**EXERCISE BRIEF:** For the entries that follow, restate word for word the line containing "Glossary (161, 766)", the line containing "[Collapse category] (80, 347)", and every line that lies between them.

[Opening STORED DATA section]

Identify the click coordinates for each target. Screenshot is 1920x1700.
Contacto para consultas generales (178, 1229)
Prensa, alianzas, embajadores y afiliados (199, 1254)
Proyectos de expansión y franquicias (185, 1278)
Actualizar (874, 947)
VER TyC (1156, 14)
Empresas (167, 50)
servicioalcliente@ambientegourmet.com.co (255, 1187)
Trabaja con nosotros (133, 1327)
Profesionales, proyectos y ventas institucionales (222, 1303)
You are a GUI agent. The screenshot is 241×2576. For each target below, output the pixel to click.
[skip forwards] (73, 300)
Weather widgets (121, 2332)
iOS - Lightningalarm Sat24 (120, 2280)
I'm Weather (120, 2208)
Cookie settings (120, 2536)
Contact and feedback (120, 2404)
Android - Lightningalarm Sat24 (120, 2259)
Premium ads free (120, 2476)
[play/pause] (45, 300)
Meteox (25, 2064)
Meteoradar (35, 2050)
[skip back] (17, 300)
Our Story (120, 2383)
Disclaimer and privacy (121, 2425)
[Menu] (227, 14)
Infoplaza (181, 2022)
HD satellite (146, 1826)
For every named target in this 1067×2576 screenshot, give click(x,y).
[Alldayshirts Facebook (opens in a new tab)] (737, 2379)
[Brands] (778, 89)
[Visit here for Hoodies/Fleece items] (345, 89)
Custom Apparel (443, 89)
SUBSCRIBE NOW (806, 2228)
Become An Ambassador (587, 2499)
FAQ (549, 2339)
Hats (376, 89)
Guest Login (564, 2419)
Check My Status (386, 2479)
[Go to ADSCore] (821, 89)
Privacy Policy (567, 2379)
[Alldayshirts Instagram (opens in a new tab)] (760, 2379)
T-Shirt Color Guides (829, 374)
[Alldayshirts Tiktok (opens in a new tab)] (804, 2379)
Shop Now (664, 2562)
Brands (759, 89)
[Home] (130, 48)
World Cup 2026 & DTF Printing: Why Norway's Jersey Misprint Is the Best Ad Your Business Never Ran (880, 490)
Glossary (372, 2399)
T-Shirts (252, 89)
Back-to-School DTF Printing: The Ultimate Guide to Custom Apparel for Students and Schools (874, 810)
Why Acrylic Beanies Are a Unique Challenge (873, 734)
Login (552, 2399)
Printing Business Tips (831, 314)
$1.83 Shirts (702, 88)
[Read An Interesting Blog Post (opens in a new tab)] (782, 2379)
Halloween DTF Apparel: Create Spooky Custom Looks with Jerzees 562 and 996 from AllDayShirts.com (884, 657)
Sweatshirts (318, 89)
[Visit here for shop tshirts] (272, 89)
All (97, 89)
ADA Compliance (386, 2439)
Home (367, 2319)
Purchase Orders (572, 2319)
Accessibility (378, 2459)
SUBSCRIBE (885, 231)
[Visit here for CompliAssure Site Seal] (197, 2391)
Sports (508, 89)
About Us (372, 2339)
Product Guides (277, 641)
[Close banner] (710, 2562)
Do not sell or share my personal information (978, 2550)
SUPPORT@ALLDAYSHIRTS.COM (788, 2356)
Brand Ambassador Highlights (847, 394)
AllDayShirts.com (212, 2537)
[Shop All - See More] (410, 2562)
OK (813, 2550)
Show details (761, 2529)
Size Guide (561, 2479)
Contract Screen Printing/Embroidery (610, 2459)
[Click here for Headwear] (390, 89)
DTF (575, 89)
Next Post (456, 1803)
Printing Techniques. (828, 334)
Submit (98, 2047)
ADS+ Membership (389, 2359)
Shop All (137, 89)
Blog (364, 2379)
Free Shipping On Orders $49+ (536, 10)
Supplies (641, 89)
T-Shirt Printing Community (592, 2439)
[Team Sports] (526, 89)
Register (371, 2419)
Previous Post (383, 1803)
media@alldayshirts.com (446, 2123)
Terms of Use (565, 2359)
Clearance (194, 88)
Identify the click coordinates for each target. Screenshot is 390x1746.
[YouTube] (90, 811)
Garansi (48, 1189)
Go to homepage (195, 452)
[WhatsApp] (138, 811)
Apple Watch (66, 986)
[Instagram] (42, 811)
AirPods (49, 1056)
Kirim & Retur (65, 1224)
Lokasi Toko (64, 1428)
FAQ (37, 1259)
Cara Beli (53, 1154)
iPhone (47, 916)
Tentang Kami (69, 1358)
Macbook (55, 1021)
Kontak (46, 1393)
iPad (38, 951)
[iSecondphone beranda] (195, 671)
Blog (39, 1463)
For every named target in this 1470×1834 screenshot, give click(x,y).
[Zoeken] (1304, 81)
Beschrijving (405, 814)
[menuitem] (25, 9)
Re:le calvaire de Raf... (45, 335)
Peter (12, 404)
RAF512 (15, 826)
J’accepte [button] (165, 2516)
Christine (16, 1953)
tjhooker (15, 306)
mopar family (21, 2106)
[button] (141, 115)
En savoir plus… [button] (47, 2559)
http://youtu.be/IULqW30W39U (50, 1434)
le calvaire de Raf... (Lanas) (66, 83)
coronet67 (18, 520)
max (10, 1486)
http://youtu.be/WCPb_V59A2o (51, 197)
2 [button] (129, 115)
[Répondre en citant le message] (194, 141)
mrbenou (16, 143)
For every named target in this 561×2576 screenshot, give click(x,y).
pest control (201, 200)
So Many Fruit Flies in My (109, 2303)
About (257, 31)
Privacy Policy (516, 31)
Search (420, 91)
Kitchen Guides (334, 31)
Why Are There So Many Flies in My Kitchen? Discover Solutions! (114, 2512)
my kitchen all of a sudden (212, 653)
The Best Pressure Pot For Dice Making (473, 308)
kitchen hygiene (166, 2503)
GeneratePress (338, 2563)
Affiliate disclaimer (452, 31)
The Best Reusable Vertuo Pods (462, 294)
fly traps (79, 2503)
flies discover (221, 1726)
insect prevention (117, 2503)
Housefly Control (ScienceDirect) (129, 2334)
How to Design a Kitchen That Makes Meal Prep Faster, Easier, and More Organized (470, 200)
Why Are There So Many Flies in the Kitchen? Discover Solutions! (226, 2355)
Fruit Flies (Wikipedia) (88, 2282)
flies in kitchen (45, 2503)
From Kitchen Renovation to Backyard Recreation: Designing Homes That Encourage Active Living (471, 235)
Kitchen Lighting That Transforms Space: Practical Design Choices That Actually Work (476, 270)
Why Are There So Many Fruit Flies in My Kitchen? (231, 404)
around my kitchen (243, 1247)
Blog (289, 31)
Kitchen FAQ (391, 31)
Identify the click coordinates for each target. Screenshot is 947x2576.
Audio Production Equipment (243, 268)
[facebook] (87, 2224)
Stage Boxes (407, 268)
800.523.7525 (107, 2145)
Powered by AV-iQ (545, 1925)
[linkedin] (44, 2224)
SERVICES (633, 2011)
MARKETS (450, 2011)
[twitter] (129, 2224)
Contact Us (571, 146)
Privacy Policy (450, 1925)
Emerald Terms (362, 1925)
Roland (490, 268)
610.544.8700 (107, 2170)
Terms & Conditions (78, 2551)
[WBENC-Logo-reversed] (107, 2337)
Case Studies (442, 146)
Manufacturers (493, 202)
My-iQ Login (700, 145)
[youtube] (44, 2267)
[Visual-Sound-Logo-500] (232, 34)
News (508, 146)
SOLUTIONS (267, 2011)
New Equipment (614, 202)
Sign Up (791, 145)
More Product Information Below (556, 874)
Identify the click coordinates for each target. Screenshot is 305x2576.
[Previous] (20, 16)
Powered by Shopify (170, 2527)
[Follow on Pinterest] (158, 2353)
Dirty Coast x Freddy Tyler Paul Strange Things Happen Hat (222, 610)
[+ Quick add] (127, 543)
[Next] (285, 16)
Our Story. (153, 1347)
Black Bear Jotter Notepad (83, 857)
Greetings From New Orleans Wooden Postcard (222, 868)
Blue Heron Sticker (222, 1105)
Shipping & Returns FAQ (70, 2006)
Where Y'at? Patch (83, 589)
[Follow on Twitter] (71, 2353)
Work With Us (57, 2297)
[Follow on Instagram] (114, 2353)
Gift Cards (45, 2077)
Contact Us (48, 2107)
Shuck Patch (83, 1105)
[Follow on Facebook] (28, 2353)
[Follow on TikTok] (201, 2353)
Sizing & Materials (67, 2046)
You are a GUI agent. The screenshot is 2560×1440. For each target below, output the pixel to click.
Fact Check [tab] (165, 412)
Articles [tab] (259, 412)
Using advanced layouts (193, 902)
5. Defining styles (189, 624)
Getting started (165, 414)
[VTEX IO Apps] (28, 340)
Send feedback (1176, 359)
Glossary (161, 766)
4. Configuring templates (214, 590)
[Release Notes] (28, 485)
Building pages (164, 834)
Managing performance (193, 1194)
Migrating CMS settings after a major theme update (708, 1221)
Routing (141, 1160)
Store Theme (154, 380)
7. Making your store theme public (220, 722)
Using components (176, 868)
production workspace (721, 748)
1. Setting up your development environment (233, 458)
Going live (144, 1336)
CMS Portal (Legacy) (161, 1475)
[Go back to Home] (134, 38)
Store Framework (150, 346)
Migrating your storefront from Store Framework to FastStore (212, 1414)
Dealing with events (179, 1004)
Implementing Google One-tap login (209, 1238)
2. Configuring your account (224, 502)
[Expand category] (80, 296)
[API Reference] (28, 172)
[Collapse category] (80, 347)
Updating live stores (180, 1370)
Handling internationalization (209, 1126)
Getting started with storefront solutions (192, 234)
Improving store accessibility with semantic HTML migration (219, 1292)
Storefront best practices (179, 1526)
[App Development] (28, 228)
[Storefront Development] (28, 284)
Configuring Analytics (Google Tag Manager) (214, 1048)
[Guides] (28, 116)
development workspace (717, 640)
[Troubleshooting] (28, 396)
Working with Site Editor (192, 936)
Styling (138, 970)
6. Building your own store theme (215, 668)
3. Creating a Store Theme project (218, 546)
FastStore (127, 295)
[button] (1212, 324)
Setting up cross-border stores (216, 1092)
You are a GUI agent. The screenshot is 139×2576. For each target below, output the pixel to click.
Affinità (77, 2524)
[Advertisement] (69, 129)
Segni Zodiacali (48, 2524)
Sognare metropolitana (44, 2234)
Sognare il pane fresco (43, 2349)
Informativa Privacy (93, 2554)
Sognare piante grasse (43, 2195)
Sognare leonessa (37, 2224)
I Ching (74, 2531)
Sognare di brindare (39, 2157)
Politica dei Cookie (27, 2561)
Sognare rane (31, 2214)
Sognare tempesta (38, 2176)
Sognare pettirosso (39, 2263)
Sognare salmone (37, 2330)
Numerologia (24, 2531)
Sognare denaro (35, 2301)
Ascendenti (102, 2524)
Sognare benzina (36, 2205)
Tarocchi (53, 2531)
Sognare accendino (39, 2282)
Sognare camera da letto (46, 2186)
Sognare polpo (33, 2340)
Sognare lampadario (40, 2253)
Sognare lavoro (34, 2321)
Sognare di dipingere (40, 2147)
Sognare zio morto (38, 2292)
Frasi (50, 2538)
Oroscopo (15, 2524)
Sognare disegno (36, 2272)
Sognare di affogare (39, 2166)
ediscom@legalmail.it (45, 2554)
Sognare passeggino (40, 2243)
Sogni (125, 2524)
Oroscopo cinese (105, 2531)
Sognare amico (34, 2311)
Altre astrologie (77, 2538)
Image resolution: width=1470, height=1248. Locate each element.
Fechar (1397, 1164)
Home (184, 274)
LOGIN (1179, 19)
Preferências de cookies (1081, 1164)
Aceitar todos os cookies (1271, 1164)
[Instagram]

[Closing STORED DATA section]

**TASK RESULT:**
Glossary (161, 766)
4. Configuring templates (214, 590)
[Release Notes] (28, 485)
Building pages (164, 834)
Managing performance (193, 1194)
Migrating CMS settings after a major theme update (708, 1221)
Routing (141, 1160)
Store Theme (154, 380)
7. Making your store theme public (220, 722)
Using components (176, 868)
production workspace (721, 748)
1. Setting up your development environment (233, 458)
Going live (144, 1336)
CMS Portal (Legacy) (161, 1475)
[Go back to Home] (134, 38)
Store Framework (150, 346)
Migrating your storefront from Store Framework to FastStore (212, 1414)
Dealing with events (179, 1004)
Implementing Google One-tap login (209, 1238)
2. Configuring your account (224, 502)
[Expand category] (80, 296)
[API Reference] (28, 172)
[Collapse category] (80, 347)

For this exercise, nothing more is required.